Task prompt: The lines from the start of the data up to and including the one with "Task: Click the Calories from fat text" should be returned exactly, and nothing else.

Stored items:
^^^^^^^^^^^^^^^^

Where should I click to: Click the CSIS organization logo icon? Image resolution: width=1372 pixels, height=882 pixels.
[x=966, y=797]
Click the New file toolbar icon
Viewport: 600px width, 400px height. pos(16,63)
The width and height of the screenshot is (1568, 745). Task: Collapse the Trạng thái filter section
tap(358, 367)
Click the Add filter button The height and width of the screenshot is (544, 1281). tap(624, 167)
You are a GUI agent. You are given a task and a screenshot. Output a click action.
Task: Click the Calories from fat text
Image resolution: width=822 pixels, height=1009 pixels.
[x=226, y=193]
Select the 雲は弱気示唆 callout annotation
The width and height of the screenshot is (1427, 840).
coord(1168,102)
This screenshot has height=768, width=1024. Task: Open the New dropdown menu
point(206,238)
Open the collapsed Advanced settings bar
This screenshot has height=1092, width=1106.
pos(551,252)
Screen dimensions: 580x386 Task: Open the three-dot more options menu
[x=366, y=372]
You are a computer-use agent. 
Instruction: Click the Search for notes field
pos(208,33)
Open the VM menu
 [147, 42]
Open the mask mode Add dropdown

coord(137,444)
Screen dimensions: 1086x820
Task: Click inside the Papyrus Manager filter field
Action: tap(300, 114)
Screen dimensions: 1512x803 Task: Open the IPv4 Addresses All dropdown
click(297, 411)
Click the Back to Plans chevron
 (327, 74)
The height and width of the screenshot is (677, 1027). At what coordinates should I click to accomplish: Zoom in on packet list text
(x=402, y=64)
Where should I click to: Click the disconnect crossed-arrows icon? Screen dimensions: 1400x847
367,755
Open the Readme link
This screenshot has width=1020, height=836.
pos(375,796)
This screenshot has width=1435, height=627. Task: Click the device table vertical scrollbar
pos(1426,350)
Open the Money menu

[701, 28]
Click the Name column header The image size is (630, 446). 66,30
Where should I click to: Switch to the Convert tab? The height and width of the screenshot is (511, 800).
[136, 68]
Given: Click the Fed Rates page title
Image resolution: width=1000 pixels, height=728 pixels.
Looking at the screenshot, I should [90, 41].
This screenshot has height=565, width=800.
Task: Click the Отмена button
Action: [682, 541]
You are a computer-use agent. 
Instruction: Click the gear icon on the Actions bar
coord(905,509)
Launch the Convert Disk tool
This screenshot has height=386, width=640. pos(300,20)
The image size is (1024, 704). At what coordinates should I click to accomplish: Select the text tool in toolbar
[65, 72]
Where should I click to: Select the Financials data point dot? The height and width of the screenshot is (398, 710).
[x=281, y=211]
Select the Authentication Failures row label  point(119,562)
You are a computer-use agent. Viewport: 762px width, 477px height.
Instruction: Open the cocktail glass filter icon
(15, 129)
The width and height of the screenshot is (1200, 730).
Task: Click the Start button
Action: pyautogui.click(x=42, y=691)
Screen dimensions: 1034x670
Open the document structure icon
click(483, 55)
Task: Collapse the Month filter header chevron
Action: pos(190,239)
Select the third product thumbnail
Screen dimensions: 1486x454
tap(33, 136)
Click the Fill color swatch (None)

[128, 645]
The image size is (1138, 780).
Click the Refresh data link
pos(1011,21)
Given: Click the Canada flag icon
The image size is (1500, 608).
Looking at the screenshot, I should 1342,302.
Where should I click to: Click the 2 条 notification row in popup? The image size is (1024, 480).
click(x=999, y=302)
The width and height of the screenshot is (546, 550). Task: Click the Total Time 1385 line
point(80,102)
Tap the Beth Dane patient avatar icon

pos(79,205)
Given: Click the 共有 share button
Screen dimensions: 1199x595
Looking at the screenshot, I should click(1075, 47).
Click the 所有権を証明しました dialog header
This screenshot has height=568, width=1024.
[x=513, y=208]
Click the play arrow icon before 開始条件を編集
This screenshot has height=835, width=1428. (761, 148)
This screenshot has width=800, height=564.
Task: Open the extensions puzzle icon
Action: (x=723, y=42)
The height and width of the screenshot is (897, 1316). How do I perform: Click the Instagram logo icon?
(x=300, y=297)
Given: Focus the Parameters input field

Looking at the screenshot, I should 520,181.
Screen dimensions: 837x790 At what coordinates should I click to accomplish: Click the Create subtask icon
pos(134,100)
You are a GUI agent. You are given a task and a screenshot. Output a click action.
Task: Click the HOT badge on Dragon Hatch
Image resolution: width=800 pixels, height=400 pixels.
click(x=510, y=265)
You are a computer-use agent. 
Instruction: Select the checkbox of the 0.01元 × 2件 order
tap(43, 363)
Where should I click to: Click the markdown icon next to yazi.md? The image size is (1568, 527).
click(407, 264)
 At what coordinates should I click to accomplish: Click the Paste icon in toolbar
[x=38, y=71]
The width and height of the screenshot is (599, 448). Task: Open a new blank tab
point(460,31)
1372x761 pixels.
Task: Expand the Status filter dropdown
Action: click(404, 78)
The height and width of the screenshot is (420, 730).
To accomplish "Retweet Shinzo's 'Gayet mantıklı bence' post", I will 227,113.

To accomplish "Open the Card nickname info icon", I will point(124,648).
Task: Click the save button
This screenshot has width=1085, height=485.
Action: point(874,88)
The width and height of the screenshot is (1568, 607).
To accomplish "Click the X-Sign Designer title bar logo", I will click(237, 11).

^^^^^^^^^^^^^^^^

Reply to the exercise:
Where should I click to: Click the CSIS organization logo icon? Image resolution: width=1372 pixels, height=882 pixels.
[x=966, y=797]
Click the New file toolbar icon
Viewport: 600px width, 400px height. pos(16,63)
The width and height of the screenshot is (1568, 745). Task: Collapse the Trạng thái filter section
tap(358, 367)
Click the Add filter button The height and width of the screenshot is (544, 1281). tap(624, 167)
You are a GUI agent. You are given a task and a screenshot. Output a click action.
Task: Click the Calories from fat text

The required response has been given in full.